1. Describing the bilingual Although a few researchers have defined bilinguals as those who have native-like control of two or more languages, most others agree that this position is not realistic. If one were to count as bilingual only those people who pass as monolinguals in each of their languages, one would be left with no label for the vast majority of people who use two or more languages regularly but who do not have native-like fluency in each. This has led researchers to propose other definitions of bilingualism, such as: the ability to produce meaningful utterances in two (or more) languages, the command of at least one language skill (reading, writing, speaking, listening) in another language, the alternate use of several languages, etc. For our purposes, we will call bilingual those people who use two (or more) languages (or dialects) in their everyday lives. (Throughout this entry, we will subsume dialects under the term "language"). Thus, our definition includes people ranging from the migrant worker who speaks with some difficulty the host country's language (and who cannot read and write it) all the way to the professional interpreter who is totally fluent in two languages. In between we find the foreign spouse who interacts with friends in his first language, the scientist who reads and writes articles in a second language (but who rarely speaks it), the member of a linguistic minority who uses the minority language at home only and the majority language in all other domains of life, the deaf person who uses sign language with her friends but a signed form of the spoken language with a hearing person, etc. Despite the great diversity that exists between these people, all share a common feature: they lead their lives with two (or more) languages. (Bilinguals who are no longer using their different languages but who have retained knowledge of them will be termed "dormant bilinguals").

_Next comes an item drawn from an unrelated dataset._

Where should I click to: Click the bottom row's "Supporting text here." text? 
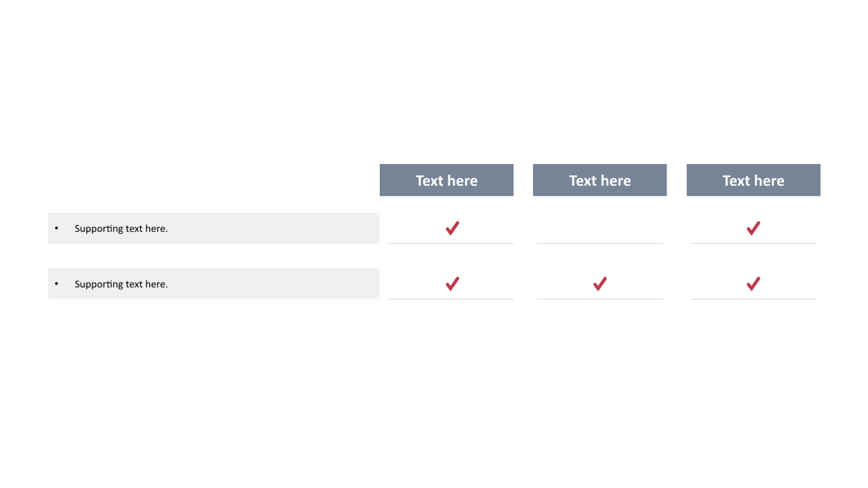point(121,284)
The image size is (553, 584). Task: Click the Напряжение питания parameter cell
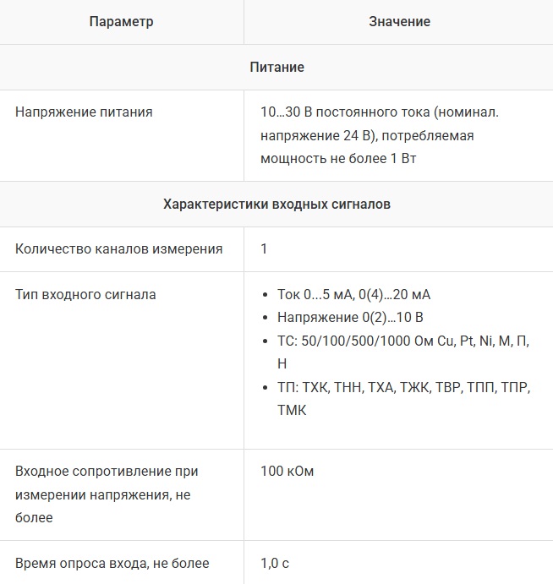pos(84,112)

The reasons that bring languages into contact and hence foster bilingualism are many: migrations of various kinds (economic, educational, political, religious), nationalism and federalism, education and culture, trade and commerce, intermarriage, etc. These factors create various linguistic needs in people who are in contact with two or more languages and who develop competencies in their languages to the extent required by these needs. In contact situations it is rare that all facets of life require the same language (people would not be bilingual if that were so) or that they always demand two languages (language A and B at work, at home, with friends, etc.). In fact, bilinguals acquire and use their languages for different purposes, in different domains of life, with different people. It is precisely because the needs and uses of the languages are usually quite different that bilinguals rarely develop equal fluency in their languages. The level of fluency attained in a language (more precisely, in a language skill) will depend on the need for that language and will be domain specific. It is thus perfectly normal to find bilinguals who can only read and write one of their languages, who have reduced speaking fluency in a language they only use with a limited number of people, or who can only speak about a particular subject in one of their languages. This explains in part why bilinguals are usually poor interpreters and translators. Not only are specific skills required, but interpretation and translation entail that one has identical lexical knowledge in the two languages, something that most bilinguals do not have. Certain domains and topics are covered by the lexicon of one language, others by the lexicon of the other language, and some few by the two. Interpreting and translating when one lacks the appropriate vocabulary and the necessary skills is thus something that bilinguals find difficult.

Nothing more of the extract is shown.